■ INSTRUCTIONS TO FOLLOW
All entries below are to be reproduced exactly.

■ INPUT FOR THIS TASK
━━━

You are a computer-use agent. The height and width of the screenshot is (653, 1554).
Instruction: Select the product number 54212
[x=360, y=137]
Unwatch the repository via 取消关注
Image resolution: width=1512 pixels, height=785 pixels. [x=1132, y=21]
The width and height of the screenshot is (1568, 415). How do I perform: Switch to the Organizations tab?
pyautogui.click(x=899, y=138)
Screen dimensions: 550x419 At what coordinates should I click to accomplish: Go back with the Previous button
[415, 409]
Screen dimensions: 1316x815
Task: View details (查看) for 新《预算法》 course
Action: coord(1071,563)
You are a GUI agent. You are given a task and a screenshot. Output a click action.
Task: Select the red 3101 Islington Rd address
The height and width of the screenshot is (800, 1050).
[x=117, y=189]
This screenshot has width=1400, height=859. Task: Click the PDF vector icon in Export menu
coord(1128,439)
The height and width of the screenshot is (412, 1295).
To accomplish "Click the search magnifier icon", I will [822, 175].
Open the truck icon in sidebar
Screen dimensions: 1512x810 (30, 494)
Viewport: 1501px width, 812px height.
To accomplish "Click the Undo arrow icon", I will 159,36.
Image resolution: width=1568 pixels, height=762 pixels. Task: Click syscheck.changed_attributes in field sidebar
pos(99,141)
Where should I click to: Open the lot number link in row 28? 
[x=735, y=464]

━━━

■ TASK RESPONSE
You are a computer-use agent. The height and width of the screenshot is (653, 1554).
Instruction: Select the product number 54212
[x=360, y=137]
Unwatch the repository via 取消关注
Image resolution: width=1512 pixels, height=785 pixels. [x=1132, y=21]
The width and height of the screenshot is (1568, 415). How do I perform: Switch to the Organizations tab?
pyautogui.click(x=899, y=138)
Screen dimensions: 550x419 At what coordinates should I click to accomplish: Go back with the Previous button
[415, 409]
Screen dimensions: 1316x815
Task: View details (查看) for 新《预算法》 course
Action: coord(1071,563)
You are a GUI agent. You are given a task and a screenshot. Output a click action.
Task: Select the red 3101 Islington Rd address
The height and width of the screenshot is (800, 1050).
[x=117, y=189]
This screenshot has width=1400, height=859. Task: Click the PDF vector icon in Export menu
coord(1128,439)
The height and width of the screenshot is (412, 1295).
To accomplish "Click the search magnifier icon", I will [822, 175].
Open the truck icon in sidebar
Screen dimensions: 1512x810 (30, 494)
Viewport: 1501px width, 812px height.
To accomplish "Click the Undo arrow icon", I will 159,36.
Image resolution: width=1568 pixels, height=762 pixels. Task: Click syscheck.changed_attributes in field sidebar
pos(99,141)
Where should I click to: Open the lot number link in row 28? 
[x=735, y=464]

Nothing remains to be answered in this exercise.